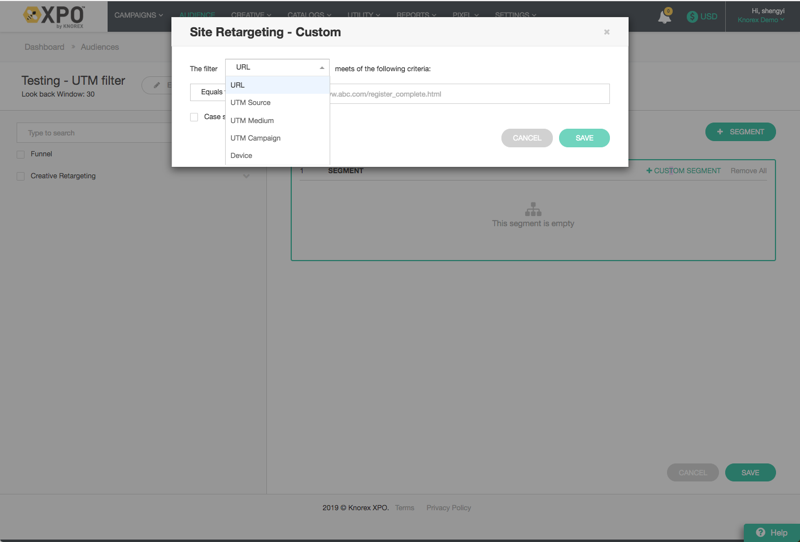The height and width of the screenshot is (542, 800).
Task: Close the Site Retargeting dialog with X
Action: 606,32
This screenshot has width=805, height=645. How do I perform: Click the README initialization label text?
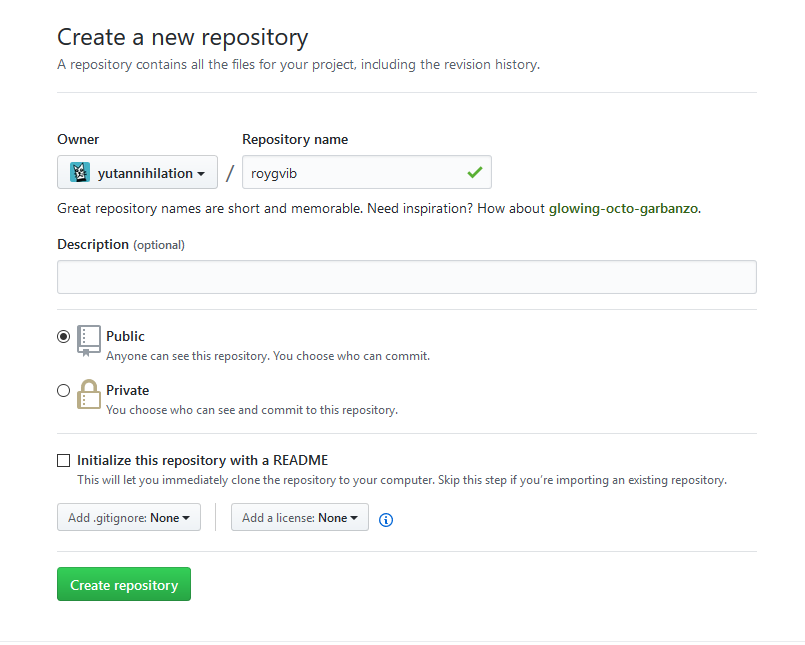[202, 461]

▬▬▬▬▬▬▬▬▬▬

- INSTRUCTION -
Copy all the rows above verbatim, omitting the pictures.

- RESPONSE FOR THIS EXERCISE -
The height and width of the screenshot is (542, 800).
Task: Close the Site Retargeting dialog with X
Action: 606,32
This screenshot has width=805, height=645. How do I perform: Click the README initialization label text?
[202, 461]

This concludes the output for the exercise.